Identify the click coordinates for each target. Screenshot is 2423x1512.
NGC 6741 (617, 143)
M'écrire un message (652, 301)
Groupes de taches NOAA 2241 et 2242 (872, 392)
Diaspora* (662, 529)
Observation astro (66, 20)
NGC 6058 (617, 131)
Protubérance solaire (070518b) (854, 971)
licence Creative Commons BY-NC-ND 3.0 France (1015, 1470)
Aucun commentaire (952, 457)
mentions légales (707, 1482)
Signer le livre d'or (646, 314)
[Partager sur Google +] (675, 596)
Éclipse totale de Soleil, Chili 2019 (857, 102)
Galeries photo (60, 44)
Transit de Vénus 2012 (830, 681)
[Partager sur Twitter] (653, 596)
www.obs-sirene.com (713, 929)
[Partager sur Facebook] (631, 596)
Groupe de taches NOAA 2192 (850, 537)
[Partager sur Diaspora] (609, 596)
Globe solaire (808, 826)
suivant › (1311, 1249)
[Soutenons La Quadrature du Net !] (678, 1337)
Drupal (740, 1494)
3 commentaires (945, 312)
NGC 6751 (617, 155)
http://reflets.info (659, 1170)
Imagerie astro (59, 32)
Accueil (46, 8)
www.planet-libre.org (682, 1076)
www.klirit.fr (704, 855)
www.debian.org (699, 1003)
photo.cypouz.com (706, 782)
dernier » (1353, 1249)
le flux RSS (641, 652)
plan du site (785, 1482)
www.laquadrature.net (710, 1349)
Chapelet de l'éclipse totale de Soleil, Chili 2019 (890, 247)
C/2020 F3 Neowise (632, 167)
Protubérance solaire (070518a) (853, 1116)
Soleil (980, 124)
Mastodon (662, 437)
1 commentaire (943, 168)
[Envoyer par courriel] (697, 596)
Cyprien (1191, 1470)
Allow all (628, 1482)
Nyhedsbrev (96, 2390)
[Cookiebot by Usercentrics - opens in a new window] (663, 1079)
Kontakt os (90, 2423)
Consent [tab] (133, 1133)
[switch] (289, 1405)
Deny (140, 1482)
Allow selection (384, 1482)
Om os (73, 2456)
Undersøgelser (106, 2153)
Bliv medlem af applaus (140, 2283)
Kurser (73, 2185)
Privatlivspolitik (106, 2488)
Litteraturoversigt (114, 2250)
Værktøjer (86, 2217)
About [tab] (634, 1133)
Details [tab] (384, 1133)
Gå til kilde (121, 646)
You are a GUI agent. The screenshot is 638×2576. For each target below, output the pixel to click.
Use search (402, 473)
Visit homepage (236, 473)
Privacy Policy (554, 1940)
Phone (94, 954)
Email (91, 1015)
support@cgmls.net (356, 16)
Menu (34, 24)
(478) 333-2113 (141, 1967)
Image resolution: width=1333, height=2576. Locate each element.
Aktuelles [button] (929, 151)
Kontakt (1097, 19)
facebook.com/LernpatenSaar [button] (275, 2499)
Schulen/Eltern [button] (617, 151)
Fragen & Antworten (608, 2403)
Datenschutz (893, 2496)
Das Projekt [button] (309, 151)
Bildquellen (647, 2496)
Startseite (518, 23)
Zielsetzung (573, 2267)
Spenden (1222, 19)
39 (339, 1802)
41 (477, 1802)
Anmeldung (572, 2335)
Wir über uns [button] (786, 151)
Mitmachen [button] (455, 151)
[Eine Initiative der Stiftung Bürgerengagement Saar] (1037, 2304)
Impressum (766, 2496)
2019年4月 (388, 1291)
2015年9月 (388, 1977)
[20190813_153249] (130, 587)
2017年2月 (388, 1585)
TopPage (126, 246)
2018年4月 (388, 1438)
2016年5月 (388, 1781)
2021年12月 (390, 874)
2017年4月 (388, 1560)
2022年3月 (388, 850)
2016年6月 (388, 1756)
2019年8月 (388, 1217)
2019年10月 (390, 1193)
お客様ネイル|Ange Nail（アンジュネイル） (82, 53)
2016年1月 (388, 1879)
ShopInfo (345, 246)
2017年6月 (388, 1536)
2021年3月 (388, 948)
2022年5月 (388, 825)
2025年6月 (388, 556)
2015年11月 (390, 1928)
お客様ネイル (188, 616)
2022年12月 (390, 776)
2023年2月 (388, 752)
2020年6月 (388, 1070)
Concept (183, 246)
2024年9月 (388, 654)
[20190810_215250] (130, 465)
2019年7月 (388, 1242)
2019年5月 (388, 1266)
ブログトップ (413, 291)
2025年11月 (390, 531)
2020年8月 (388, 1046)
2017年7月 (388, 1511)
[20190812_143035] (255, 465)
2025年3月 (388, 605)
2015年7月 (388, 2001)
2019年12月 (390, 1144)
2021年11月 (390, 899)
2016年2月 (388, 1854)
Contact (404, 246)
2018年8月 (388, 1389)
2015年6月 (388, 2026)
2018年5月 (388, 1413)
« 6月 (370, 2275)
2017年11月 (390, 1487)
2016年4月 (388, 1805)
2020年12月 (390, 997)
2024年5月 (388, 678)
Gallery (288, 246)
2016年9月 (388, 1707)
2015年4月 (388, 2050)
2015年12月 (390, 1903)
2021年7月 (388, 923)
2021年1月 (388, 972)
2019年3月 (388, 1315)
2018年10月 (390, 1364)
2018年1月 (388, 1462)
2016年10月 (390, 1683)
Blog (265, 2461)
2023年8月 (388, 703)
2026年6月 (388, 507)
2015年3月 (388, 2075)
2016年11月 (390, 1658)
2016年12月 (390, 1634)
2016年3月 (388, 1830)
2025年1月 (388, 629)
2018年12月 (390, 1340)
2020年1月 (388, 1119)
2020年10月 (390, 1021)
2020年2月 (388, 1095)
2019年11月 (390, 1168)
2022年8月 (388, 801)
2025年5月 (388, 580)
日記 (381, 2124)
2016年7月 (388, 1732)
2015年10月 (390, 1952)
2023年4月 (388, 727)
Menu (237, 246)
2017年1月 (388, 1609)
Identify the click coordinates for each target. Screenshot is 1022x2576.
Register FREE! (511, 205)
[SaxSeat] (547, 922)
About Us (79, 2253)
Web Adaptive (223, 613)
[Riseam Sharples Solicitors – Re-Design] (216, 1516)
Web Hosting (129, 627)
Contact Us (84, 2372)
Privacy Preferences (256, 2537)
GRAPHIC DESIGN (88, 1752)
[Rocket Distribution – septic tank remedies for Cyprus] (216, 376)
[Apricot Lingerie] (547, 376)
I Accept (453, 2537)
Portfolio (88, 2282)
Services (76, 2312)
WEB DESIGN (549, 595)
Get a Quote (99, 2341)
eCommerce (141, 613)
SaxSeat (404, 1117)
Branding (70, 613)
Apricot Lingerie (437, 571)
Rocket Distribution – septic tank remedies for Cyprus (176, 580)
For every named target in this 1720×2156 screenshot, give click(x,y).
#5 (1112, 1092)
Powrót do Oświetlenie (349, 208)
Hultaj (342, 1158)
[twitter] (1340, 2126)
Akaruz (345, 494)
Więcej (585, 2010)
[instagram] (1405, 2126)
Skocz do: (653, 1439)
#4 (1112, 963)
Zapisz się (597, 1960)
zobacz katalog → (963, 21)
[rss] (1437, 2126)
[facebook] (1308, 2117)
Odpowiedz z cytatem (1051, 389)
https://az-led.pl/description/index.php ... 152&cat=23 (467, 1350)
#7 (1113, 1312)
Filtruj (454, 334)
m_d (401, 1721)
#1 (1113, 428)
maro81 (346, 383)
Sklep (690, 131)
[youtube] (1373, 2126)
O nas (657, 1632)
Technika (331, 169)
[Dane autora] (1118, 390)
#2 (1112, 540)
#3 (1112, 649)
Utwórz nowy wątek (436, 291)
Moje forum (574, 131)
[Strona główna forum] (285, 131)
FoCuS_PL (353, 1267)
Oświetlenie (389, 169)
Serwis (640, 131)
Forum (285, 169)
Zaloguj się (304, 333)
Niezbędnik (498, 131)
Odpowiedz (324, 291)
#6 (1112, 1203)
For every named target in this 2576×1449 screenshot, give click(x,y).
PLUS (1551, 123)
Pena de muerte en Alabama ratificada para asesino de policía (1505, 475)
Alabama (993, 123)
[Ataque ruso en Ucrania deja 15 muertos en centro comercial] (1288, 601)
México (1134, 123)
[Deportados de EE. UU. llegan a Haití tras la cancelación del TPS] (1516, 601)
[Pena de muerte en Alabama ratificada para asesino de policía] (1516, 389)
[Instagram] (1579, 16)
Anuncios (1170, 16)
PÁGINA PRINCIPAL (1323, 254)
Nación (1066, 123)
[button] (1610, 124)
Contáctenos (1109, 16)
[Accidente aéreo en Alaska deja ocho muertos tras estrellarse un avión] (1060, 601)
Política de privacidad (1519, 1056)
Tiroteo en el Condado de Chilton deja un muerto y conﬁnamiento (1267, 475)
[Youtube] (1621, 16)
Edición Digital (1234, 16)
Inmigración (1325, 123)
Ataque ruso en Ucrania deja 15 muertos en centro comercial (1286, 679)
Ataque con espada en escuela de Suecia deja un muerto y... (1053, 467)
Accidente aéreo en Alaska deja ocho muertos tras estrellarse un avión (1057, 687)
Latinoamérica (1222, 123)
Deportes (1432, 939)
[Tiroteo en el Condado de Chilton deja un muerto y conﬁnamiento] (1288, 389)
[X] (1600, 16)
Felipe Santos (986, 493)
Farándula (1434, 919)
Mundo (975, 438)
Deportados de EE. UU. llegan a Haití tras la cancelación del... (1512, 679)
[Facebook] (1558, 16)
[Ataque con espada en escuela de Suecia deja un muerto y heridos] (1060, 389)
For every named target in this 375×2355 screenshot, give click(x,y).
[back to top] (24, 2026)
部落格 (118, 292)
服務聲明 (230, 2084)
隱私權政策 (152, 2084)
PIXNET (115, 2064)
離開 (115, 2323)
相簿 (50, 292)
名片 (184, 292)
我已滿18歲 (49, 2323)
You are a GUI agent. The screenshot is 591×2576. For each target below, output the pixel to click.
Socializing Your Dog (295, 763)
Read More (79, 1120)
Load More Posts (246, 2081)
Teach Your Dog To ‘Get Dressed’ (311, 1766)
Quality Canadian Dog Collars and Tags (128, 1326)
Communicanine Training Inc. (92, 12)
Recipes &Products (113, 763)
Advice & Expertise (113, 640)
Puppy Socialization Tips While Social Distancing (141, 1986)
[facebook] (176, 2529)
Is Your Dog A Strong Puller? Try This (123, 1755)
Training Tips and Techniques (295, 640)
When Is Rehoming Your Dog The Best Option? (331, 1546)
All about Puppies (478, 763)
___
Aim of the exercise: Search the lines above for the string "llegan" and copy each line that has it.

Result of this task:
[Deportados de EE. UU. llegan a Haití tras la cancelación del TPS] (1516, 601)
Deportados de EE. UU. llegan a Haití tras la cancelación del... (1512, 679)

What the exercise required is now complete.